**WHAT NEEDS TO BE DONE:**
Could you rewrite the rows from the one containing "This screenshot has width=1024, height=715." through the one containing "Looking at the", swapping "Collapse" for "Expand" and leaving everything else unchanged?

+--

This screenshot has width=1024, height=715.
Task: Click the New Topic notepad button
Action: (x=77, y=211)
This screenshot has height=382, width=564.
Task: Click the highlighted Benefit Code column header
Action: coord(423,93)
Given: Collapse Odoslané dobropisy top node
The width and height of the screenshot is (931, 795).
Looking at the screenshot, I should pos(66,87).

+--

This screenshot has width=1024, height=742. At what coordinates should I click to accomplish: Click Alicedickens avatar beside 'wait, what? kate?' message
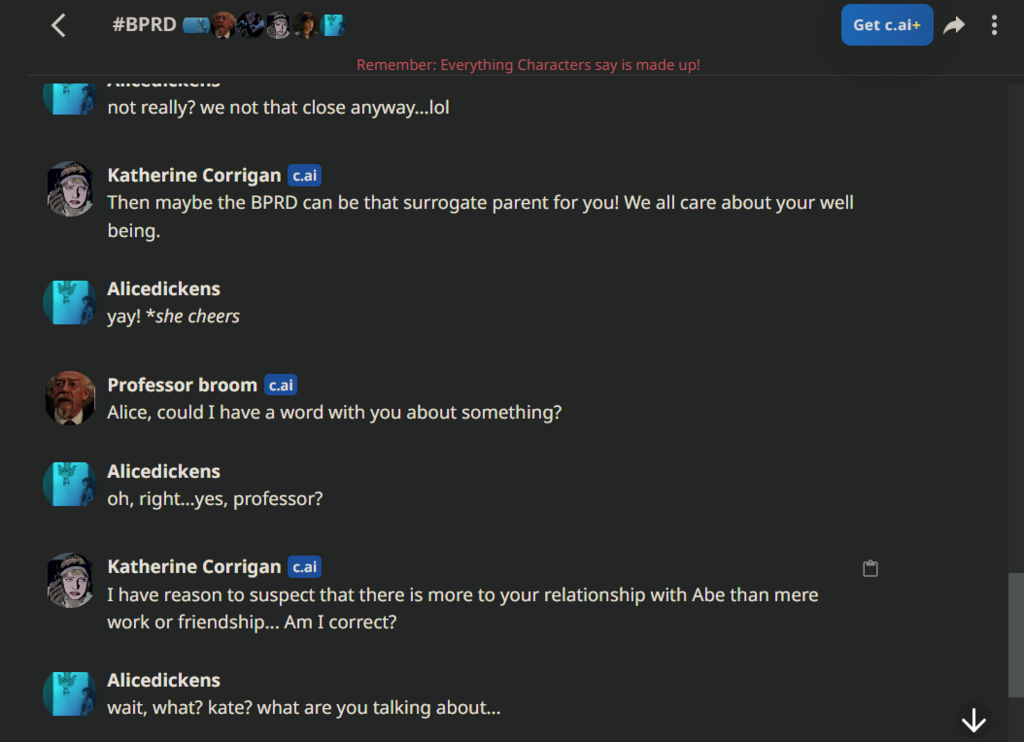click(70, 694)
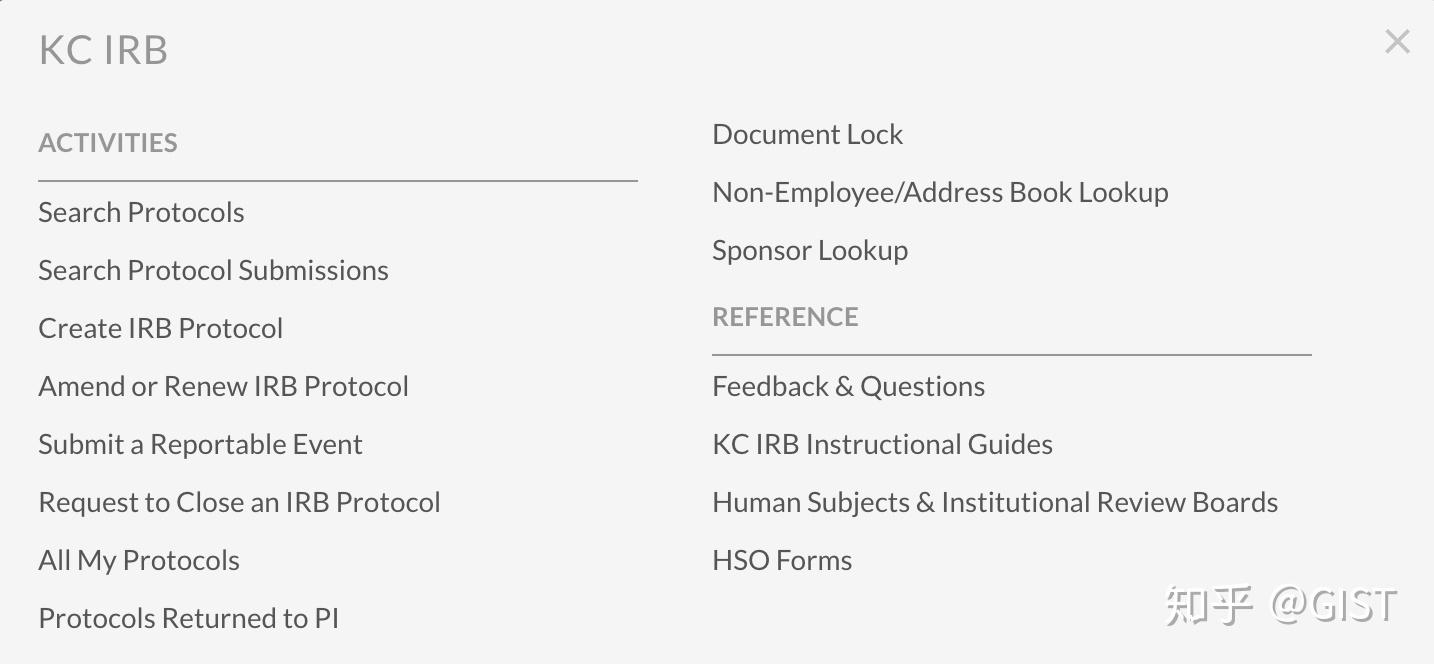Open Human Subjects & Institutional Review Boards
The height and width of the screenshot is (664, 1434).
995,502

+--

**OUTPUT OF THE TASK:**
This screenshot has width=1024, height=715.
Task: Click the New Topic notepad button
Action: (x=77, y=211)
This screenshot has height=382, width=564.
Task: Click the highlighted Benefit Code column header
Action: coord(423,93)
Given: Expand Odoslané dobropisy top node
The width and height of the screenshot is (931, 795).
Looking at the screenshot, I should pos(66,87).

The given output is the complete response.